GLOBAL HISTORICAL CONTEXT
Time Period: 1500-present
Like Unit 1, this unit is designed to provide an overall framework for the study of world history. However, most of the case studies concern the period after 1500, and can be used to illustrate issues resulting from European-American contact (Columbus and the reinterpretation of the Maya) or the competing historical memories of colonialism and World War II (Korean National Museum).
- Explores interactions in economics and politics through the international exchanges brought about by the Columbian encounter and World War II.
- Examines change and continuity through the various ways historical memory has changed over time about Christopher Columbus, the bombing of Hiroshima and Nagasaki, and the legacy of Japanese imperialism in Korea. Change and continuity are also addressed through the way scholarly opinion about ancient Mayan society has changed in light of new archaeological and linguistic evidence.
- Discusses cultural and intellectual developments in the Americas and Korea by looking at the cultural impact of shifting historical memories about Columbus, World War II, and Japanese imperialism, and by looking at the intellectual impact of scholarly reevaluations about Mayan culture.
QUESTIONS TO CONSIDER
- Question 1: What are some of the different ways individuals and groups remember and represent the past?
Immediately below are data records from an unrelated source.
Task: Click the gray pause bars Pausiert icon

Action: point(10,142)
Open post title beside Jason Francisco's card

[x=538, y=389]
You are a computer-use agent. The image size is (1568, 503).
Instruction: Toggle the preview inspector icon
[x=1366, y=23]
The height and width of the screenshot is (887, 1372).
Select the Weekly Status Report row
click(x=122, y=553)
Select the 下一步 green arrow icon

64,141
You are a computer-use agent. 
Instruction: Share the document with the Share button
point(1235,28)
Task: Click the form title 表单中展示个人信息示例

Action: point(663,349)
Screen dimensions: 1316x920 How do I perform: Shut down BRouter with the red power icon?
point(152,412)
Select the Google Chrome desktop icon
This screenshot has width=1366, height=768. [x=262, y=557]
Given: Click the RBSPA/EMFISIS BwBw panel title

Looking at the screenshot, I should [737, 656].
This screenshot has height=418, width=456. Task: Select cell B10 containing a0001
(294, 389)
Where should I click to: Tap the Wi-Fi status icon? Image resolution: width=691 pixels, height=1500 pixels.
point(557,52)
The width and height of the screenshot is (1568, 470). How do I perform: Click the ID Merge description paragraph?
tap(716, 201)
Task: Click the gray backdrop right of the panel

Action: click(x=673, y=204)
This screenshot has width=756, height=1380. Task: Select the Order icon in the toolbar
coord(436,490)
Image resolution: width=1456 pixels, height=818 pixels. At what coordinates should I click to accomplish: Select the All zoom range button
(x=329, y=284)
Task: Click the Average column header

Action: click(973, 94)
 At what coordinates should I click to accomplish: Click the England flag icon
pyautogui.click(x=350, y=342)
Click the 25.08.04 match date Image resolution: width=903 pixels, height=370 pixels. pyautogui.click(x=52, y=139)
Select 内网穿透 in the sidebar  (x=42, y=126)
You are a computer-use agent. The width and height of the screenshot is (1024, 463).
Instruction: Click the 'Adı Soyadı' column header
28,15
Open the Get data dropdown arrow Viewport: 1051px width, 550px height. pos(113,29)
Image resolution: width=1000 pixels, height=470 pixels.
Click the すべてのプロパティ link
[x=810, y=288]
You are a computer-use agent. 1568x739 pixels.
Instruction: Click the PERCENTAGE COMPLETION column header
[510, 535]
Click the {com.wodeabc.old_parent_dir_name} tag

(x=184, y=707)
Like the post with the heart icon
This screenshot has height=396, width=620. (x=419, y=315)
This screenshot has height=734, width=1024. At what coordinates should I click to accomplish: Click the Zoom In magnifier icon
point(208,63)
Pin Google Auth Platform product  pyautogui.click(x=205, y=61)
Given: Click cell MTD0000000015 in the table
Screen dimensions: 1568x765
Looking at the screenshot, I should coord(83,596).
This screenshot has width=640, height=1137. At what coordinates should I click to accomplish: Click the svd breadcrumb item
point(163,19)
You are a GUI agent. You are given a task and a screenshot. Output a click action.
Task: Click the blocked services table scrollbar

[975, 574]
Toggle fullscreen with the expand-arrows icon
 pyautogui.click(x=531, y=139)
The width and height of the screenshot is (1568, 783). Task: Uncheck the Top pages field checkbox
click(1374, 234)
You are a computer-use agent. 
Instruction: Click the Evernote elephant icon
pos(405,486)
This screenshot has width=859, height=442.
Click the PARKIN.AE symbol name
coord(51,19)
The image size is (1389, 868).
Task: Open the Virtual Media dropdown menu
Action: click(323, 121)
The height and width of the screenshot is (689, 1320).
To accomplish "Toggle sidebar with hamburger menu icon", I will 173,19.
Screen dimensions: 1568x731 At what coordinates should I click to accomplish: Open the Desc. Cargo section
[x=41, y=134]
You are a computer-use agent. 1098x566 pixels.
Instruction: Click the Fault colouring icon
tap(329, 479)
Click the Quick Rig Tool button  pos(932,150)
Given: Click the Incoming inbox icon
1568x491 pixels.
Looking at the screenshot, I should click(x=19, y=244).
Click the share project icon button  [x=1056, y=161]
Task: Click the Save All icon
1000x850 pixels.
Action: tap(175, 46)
- Question 2: What are some of the causes that prompt professional historians to reinterpret and ask new questions of the past?
- Question 3: What are some of the ways twentieth-century world historians have helped to shape collective memories of the past?
- Question 4: Why is commemoration of the past a source of conflict, and how do individuals and groups challenge the collective memories of other individuals and groups?
THE BIG PICTURE
How is this topic related to Increasing Integration?
Shared remembrance, also called social memory, integrates people at many different levels — from the family to the nation to the international arena.
How is this topic related to Proliferating Difference?
Different individuals and groups often have competing social memories because of their different experiences and perspectives. These competing social memories (also called counter-memories) can challenge and even change dominant versions of the past.